Bortezomib (Velcade) has been granted approval for the treatment of relapsed or refractory Mantle Cell Lymphoma by the FDA in December 2006. It represents an important step in the approach to second-line treatments in Mantle Cell Lymphoma, a potentially difficult to treat lymphoma.
What is Bortezomib (Velcade)?:
Bortezomib is a drug that belongs to the class of drugs called proteasome inhibitors. It has shown great results in the treatment of relapsed multiple myeloma, another type of cancer that affects the bone marrow. Trials that have tried Velcade in relapsed lymphomas over the past few years have resulted in good responses in certain types of lymphoma, especially Mantle Cell Lymphomas.
How does Bortezomib (Velcade) act in Lymphomas?:
The proteasome is a protein complex that breaks down rusty and modified proteins that cells are meant to dispose off. Its housekeeping job is very important for the cells to keep functioning. Research studies have shown that if the proteasome is inhibited (or stopped from functioning) some cancer cells, including some lymphoma cells may find it difficult to carry out normal functions and even die. Bortezomib (Velcade) is a type of drug that inhibits proteasomes.
How effective is Velcade in Mantle Cell Lymphoma?:
Mantle Cell Lymphoma is an aggressive lymphoma that has a poor outcome, especially when first-line treatment has failed. The PINNACLE trial, that published its results in October 2006, used Velcade in patients with Mantle Cell Lymphoma who had failed after at least one prior treatment. There was a substantial response in 31% of the patients, and progression was delayed by more than 6 months in more than half the patients. In view of the otherwise poor outlook in Mantle Cell lymphoma in this setting, these results demonstrate a new treatment which is well worth trying.
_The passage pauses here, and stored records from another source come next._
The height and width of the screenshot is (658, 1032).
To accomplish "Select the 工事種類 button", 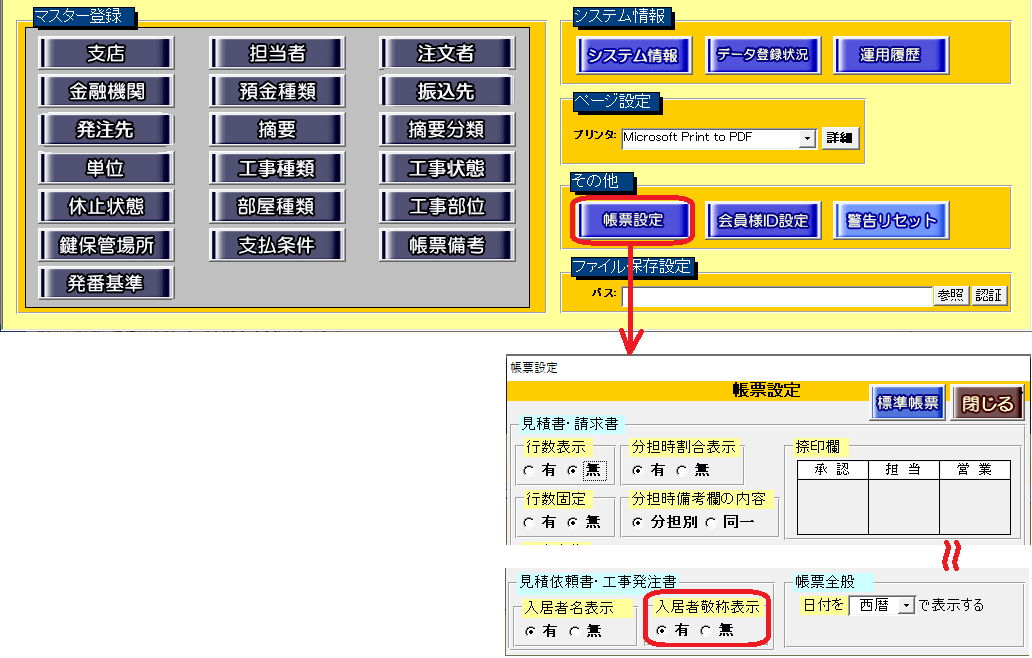I will 276,168.
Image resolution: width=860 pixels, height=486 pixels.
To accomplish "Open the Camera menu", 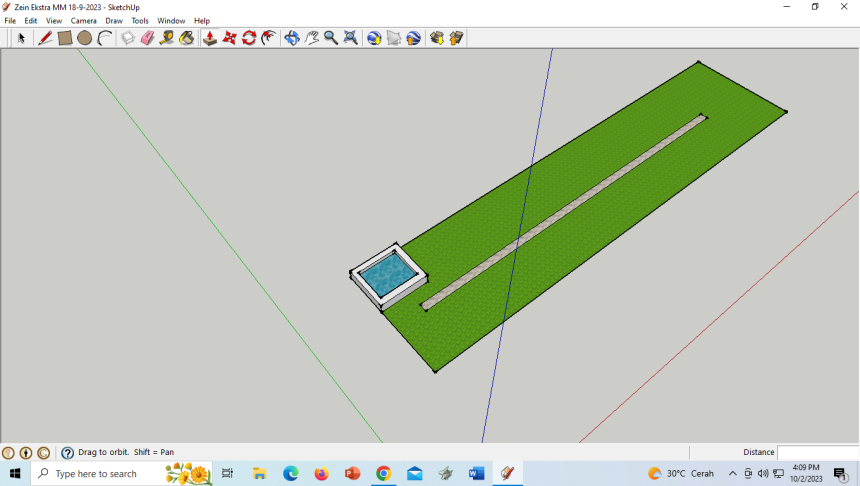I will point(84,21).
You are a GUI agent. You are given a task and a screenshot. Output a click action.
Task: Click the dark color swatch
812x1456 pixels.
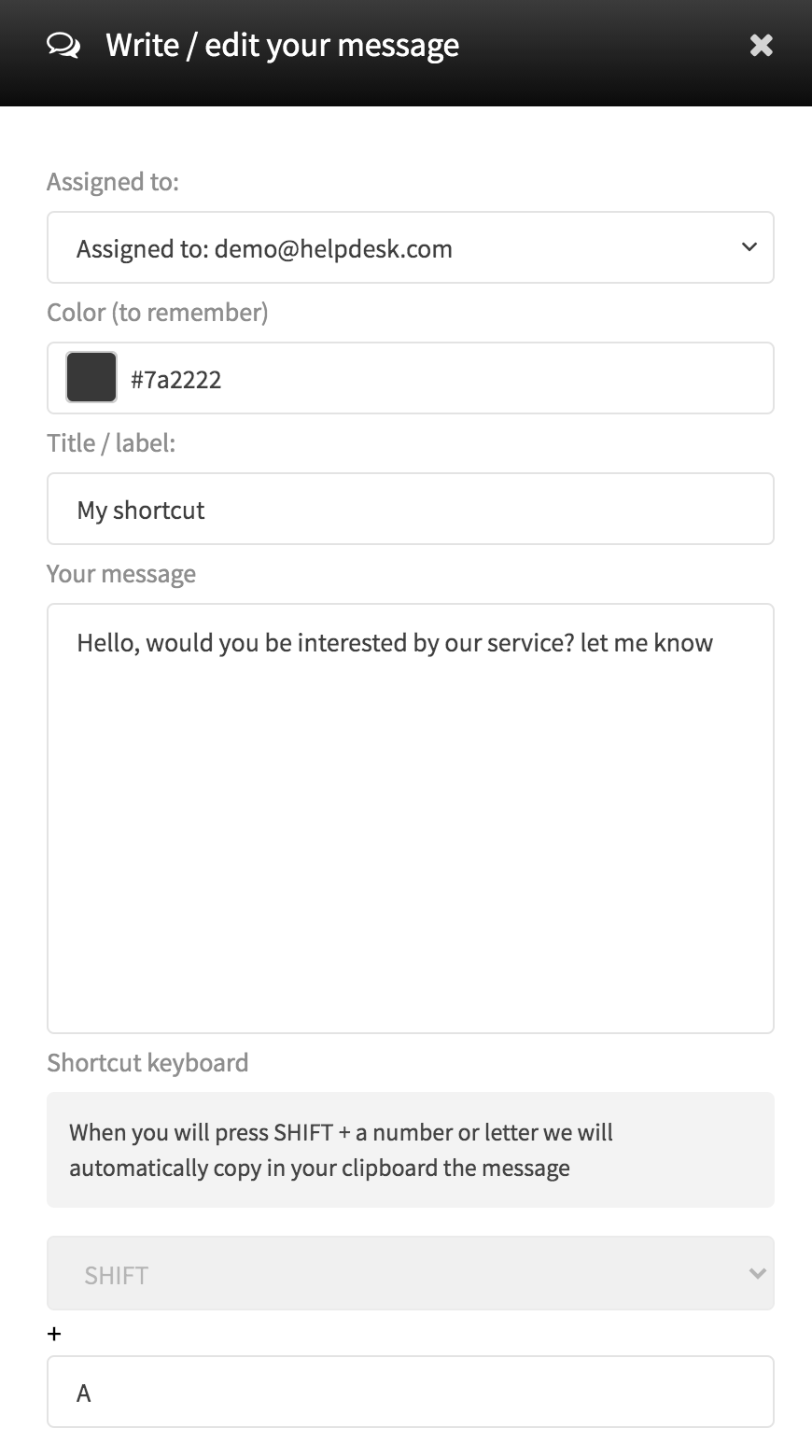91,377
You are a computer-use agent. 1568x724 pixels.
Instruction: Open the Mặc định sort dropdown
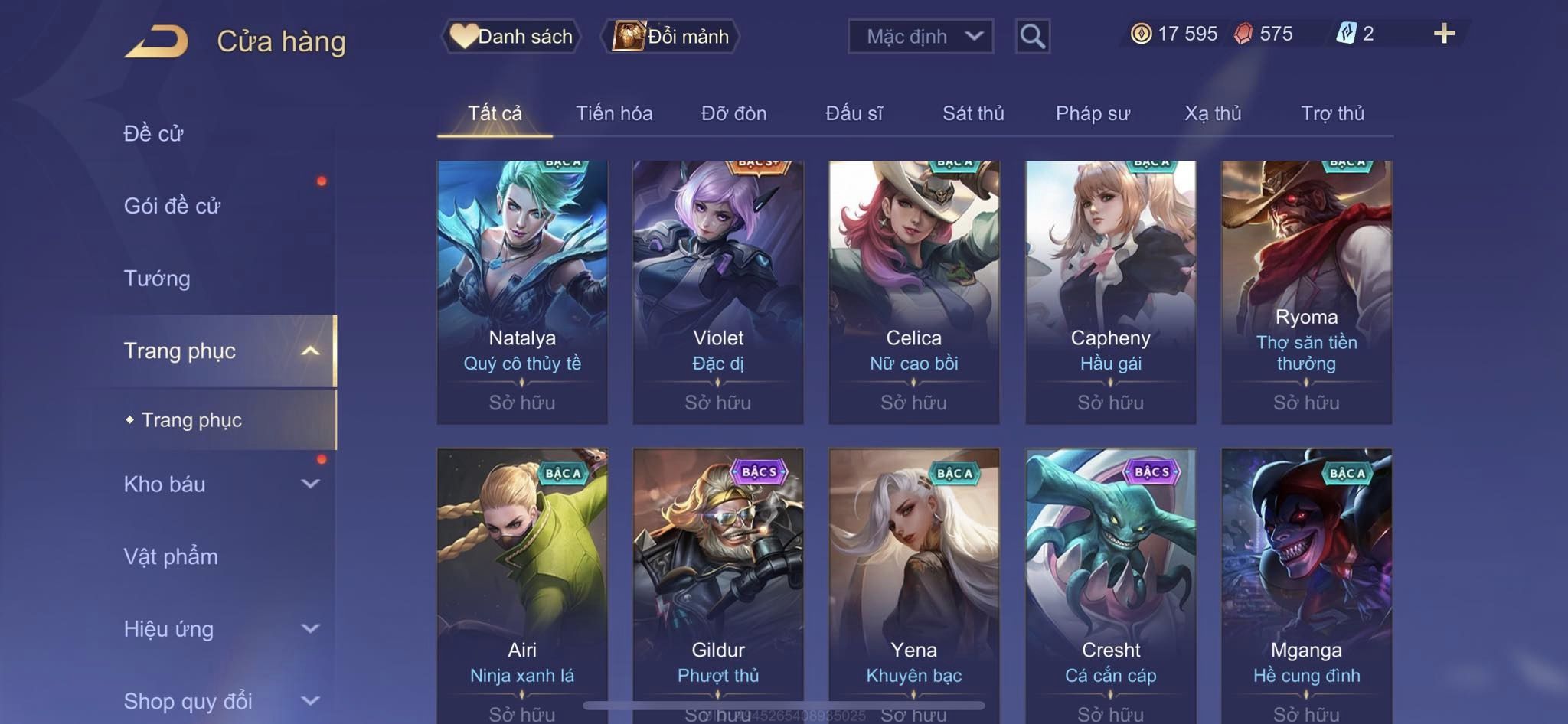coord(920,36)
How is Velcade administered in Mantle Cell Lymphoma?:
Velcade is administered as a bolus (or one-shot) injection in the veins. It is given twice a week for two weeks (a total of four doses on days 1, 4, 8 and 11) followed by a 10 day gap. This adds up to one cycle of chemotherapy. These cycles are repeated until there is disease progression or there is a need to stop treatment due to side effects.